PROBLEM TO WORK ON
Rewrite the following lines, swapping "Screen dimensions" for "Display size" everywhere it appears and leaving everything else unchanged.

EXERCISE INPUT
>> START
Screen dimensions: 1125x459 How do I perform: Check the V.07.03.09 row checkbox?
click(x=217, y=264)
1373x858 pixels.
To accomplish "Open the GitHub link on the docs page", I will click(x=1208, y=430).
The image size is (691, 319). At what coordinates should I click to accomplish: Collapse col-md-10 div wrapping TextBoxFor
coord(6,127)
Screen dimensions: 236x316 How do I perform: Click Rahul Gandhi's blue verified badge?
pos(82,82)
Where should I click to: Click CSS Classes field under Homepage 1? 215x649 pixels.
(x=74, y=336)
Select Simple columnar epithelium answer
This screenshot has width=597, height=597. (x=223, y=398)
>> END
TASK ANSWER
Display size: 1125x459 How do I perform: Check the V.07.03.09 row checkbox?
click(x=217, y=264)
1373x858 pixels.
To accomplish "Open the GitHub link on the docs page", I will click(x=1208, y=430).
The image size is (691, 319). At what coordinates should I click to accomplish: Collapse col-md-10 div wrapping TextBoxFor
coord(6,127)
Display size: 236x316 How do I perform: Click Rahul Gandhi's blue verified badge?
pos(82,82)
Where should I click to: Click CSS Classes field under Homepage 1? 215x649 pixels.
(x=74, y=336)
Select Simple columnar epithelium answer
This screenshot has width=597, height=597. (x=223, y=398)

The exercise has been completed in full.